Fractional Langevin equation far from equilibrium: Riemann-Liouville fractional Brownian motion, spurious nonergodicity and aging

TL;DR

This paper studies a fractional Langevin equation far from equilibrium, revealing spurious nonergodicity, aging effects, and the conditions under which the process becomes ergodic or stationary, using Riemann-Liouville fractional Brownian motion.

Contribution

It introduces and analyzes the FLEFE model, highlighting spurious nonergodicity, aging, and stationarity properties for different fractional orders, extending understanding of non-equilibrium stochastic dynamics.

Findings

For 1/2<α<3/2, TAMSD converges to MSI, indicating spurious nonergodicity.

When α≥3/2, the process is nonergodic, but higher order increments are ergodic.
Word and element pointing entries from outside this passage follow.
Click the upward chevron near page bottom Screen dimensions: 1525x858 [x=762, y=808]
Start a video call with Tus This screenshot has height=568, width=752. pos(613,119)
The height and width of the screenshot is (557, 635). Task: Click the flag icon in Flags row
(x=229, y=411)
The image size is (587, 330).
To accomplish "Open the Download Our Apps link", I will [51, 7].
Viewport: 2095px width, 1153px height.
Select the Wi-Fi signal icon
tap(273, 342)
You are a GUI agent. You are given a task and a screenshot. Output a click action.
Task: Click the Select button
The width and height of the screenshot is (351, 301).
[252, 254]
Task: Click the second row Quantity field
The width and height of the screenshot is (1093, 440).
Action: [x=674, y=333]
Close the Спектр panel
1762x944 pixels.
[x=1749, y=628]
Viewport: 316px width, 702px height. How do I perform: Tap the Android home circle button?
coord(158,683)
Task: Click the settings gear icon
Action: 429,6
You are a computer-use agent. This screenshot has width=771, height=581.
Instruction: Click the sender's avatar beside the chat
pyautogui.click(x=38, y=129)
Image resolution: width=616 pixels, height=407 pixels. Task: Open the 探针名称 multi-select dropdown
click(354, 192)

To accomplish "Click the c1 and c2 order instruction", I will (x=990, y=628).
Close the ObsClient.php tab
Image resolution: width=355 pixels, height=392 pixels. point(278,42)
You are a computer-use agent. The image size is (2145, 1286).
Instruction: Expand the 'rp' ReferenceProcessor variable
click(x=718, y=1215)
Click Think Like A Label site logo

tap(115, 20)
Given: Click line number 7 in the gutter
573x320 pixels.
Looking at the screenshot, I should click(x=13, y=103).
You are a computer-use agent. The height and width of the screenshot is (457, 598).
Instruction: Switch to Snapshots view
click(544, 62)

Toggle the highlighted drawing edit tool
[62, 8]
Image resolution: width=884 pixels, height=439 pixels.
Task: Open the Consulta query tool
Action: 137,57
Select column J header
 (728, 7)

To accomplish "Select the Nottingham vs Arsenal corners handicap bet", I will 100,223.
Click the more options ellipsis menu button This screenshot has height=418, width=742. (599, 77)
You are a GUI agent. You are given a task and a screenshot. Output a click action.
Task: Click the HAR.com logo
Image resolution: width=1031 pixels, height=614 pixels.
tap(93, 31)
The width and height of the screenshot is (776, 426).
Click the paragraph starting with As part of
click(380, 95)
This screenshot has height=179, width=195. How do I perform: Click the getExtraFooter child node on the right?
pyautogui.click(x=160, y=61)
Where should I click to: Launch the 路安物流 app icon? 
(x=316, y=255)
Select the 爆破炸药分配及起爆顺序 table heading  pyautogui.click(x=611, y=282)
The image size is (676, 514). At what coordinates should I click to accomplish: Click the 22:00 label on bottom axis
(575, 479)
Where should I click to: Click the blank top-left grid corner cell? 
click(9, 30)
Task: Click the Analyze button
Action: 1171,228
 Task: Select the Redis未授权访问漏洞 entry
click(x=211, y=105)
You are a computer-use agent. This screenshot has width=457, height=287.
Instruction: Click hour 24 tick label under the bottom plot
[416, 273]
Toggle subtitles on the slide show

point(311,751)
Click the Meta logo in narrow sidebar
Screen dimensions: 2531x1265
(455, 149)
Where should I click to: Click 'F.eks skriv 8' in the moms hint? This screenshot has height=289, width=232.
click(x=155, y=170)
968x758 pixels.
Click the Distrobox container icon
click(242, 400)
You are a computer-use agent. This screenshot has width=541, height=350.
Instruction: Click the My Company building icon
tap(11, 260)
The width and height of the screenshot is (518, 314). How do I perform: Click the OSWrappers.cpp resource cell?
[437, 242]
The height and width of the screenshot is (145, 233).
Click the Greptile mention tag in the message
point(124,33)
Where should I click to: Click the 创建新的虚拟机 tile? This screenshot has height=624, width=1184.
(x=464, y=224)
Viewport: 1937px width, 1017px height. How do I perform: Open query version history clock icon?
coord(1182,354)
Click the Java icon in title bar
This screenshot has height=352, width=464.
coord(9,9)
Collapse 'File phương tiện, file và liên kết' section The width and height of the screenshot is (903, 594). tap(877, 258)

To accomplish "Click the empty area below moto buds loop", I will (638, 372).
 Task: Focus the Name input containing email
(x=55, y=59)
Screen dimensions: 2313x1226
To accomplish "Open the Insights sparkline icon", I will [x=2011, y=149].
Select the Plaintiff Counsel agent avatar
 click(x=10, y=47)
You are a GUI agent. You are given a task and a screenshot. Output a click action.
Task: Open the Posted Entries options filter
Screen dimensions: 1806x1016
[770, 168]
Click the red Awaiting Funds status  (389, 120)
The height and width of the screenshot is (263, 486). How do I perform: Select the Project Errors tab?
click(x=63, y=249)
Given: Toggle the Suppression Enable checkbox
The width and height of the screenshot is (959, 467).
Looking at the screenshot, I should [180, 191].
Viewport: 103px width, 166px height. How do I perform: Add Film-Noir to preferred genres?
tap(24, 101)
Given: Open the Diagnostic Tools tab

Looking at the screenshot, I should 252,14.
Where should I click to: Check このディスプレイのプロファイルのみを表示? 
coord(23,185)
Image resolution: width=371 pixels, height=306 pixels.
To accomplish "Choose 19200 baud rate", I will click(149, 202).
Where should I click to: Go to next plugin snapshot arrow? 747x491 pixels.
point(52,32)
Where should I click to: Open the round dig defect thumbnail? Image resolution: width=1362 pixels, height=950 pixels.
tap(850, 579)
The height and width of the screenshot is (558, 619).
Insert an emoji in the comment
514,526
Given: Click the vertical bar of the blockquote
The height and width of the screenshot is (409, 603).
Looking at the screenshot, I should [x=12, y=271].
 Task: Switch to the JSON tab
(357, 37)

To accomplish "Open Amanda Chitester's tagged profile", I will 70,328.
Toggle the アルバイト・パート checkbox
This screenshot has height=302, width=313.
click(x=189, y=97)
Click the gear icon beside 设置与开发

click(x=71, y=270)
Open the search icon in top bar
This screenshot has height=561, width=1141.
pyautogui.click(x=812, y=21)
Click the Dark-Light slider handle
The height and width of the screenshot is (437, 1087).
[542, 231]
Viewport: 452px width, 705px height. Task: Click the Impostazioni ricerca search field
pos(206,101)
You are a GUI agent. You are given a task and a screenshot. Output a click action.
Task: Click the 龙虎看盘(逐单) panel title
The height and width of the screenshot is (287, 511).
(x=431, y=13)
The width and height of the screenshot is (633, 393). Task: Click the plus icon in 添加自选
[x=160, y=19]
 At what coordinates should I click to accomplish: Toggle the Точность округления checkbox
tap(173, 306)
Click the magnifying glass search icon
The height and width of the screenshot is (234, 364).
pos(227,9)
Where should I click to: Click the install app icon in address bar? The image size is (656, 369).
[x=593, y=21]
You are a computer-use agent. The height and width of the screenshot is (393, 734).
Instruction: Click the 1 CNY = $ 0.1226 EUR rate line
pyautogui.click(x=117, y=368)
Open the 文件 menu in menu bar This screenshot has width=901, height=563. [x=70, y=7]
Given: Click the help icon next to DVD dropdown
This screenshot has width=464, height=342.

Strong aging can restore ergodicity and stationarity in the process.

Abstract

We consider the fractional Langevin equation far from equilibrium (FLEFE) to describe stochastic dynamics which do not obey the fluctuation-dissipation theorem, unlike the conventional fractional Langevin equation (FLE). The solution of this equation is Riemann-Liouville fractional Brownian motion (RL-FBM), also known in the literature as FBM II. Spurious nonergodicity, stationarity, and aging properties of the solution are explored for all admissible values $\alpha>1/2$ of the order $\alpha$ of the time-fractional Caputo derivative in the FLEFE. The increments of the process are asymptotically stationary. However when $1/2<\alpha<3/2$, the time-averaged mean-squared displacement (TAMSD) does not converge to the mean-squared displacement (MSD). Instead, it converges to the mean-squared increment (MSI) or structure function, leading to the phenomenon of spurious nonergodicity. When $\alpha\ge 3/2$, the increments of FLEFE motion are nonergodic, however the higher order increments are asymptotically ergodic. We also discuss the aging effect in the FLEFE by investigating the influence of an aging time $t_a$ on the mean-squared displacement, time-averaged mean-squared displacement and autocovariance function of the increments. We find that under strong aging conditions the process becomes ergodic, and the increments become stationary in the domain $1/2<\alpha<3/2$.